Write out word for word the part of the article below on Gaza families searching rubble for missing relatives, starting with "Al Jazeera reported that the" and going on through "building were killed.".

Passage for review >>
----------------

Gaza families search rubble for the missing as recovery teams run short
Years after Israeli strikes, families and Civil Defence workers in Gaza are still trying to recover bodies from destroyed homes with limited equipment.
By James Whitfield · Staff Writer
3 min read
Families in Gaza are still searching collapsed buildings for relatives killed in Israeli attacks, a task that has stretched grief across years and left many without burials. Gaza’s Civil Defence says thousands of bodies remain under rubble, while recovery crews lack the heavy equipment needed to reach many sites.
Al Jazeera reported that the Haji family’s home in the al-Zaitoun neighbourhood of Gaza City was hit by an Israeli air raid on November 16, 2023. The three-storey house had held more than 30 relatives, ranging in age from four to 40, according to the report.
Fidaa Haji, 34, survived with her four children because they were in an outside room, Al Jazeera reported. Her husband, Adnan Haji, also 34, and other relatives in the main building were killed.
Haji and her children later moved south and lived in tents on a beach, according to Al Jazeera. After a ceasefire was announced in October 2025, they returned to al-Zaitoun and stayed near the ruins of their former home, where relatives’ remains were still trapped.
A search by hand
Haji told Al Jazeera that the inability to say goodbye or bury loved ones had left her grief unresolved. Her brother later recovered her husband’s body and buried him in the courtyard of al-Shifa Hospital, but the family still has not held a full funeral, according to the report.
The family tried on July 1 to recover more bodies themselves, Al Jazeera reported. Without heavy machinery, they found six bodies, though identification was difficult because so much time had passed since the attack.
Al Jazeera reported that Haji’s children struggled after returning to the ruined home. Her daughter Hala showed signs of psychological trauma and had trouble eating, while the children avoided parts of the house where they believed cousins remained under debris.
The case reflects a wider crisis, according to Gaza’s Civil Defence and humanitarian organisations cited by Al Jazeera. Families are living with what aid groups describe as suspended grief: relatives are missing but known or believed to be dead, with no grave, funeral or clear end to mourning.
Crews ration scarce equipment
Ismail al-Thawabta, director of Gaza’s Government Media Office, told Al Jazeera that thousands of bodies are still inaccessible because crews lack the machinery needed for recovery work. He said the delays have caused severe psychological and social harm, particularly for children waiting for answers about parents, siblings or other relatives.

----------------

Record set >>
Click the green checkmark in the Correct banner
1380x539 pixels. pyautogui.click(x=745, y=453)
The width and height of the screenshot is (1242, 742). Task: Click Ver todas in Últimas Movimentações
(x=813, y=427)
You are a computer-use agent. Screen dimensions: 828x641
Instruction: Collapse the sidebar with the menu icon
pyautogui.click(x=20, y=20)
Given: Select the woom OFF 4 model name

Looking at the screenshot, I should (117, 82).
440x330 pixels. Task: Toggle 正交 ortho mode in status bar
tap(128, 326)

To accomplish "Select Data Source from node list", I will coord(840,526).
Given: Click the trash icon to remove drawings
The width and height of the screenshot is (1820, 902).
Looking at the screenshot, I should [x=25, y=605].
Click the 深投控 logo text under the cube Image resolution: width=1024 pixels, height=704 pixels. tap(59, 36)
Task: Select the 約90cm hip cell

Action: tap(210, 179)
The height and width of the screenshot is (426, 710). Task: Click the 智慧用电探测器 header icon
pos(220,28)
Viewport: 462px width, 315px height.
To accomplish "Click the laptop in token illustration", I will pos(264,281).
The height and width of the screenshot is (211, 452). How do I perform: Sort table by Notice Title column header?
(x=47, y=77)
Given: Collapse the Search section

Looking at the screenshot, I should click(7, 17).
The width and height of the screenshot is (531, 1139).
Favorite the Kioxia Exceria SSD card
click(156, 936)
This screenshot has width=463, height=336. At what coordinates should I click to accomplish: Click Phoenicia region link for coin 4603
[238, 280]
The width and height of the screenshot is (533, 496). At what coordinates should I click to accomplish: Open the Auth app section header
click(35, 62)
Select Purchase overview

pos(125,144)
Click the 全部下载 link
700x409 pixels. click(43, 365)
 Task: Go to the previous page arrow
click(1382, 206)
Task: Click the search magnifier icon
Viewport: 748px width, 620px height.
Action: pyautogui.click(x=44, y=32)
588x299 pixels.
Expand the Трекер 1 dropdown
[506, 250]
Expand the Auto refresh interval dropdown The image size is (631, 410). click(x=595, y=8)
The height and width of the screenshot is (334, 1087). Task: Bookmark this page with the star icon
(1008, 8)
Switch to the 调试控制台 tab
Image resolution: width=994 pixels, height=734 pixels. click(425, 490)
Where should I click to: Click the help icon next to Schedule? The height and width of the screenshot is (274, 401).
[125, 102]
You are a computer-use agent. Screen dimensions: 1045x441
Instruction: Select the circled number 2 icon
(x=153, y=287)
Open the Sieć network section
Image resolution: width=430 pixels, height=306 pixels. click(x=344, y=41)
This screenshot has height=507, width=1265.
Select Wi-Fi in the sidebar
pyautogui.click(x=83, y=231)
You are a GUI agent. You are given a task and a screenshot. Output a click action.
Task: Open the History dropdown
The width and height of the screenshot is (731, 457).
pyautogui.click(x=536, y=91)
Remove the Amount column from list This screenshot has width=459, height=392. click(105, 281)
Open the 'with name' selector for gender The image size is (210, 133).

----------------

Final answer >>
Al Jazeera reported that the Haji family’s home in the al-Zaitoun neighbourhood of Gaza City was hit by an Israeli air raid on November 16, 2023. The three-storey house had held more than 30 relatives, ranging in age from four to 40, according to the report.
Fidaa Haji, 34, survived with her four children because they were in an outside room, Al Jazeera reported. Her husband, Adnan Haji, also 34, and other relatives in the main building were killed.